I’m very glad I didn’t throw the plans away. And I shall be glad when he’s laid the track. I told him that it was his fault anyway. The logic goes like this: Any job which goes wrong, which ought to be his job but which I have to do because he won’t get round to it, is all his fault because he should have done the job in the first place. So any wonky shelves which I put up are his fault, etc. And that includes laying of track bed. It’s his railway after all.

Back to the jobs which need doing. The question is what to do first… and the problem then becomes so huge I don’t want to do any of it. The wendyshed is urgent. My neighbours are getting snotty about my plum tree overhanging their garden, so I need to cut some large branches off while the sap is rising to reduce the risk of silver-leaf disease.
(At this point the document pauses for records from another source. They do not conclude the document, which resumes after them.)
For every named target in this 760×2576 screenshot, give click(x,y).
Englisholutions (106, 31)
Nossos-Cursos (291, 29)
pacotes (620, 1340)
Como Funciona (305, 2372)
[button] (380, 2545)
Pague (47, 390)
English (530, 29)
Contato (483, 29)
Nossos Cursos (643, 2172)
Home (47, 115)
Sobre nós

It’s a lovely tree and it seems a shame to maim it like this. It wasn’t the Victoria Plum as stated on the label when we moved here though. It’s a huge tree, and the plums, now it’s finally producing, are rather nice, but not, definitely not, Victoria plums.

There’s a lot of stuff in my garden that is junk, but saved because junk is valuable. Some of that needs throwing… there’s a limit to the number of pots I need, surely?

I have decided to move the tropical part of the garden to next to the wendyshed, because the banana roots are in danger of undermining the railway, and that would be a disaster. But that’s where I dumped some of the rubble from the greenhouse bed-building. So that needs moving first.

I need to tidy up the vegetable beds because things are going to need to go out soon.

I need to rearrange some things in the greenhouse because I want to get the membrane down and some things planted in the greenhouse bed.

Aaaagghhh. I sometimes wonder why I do this.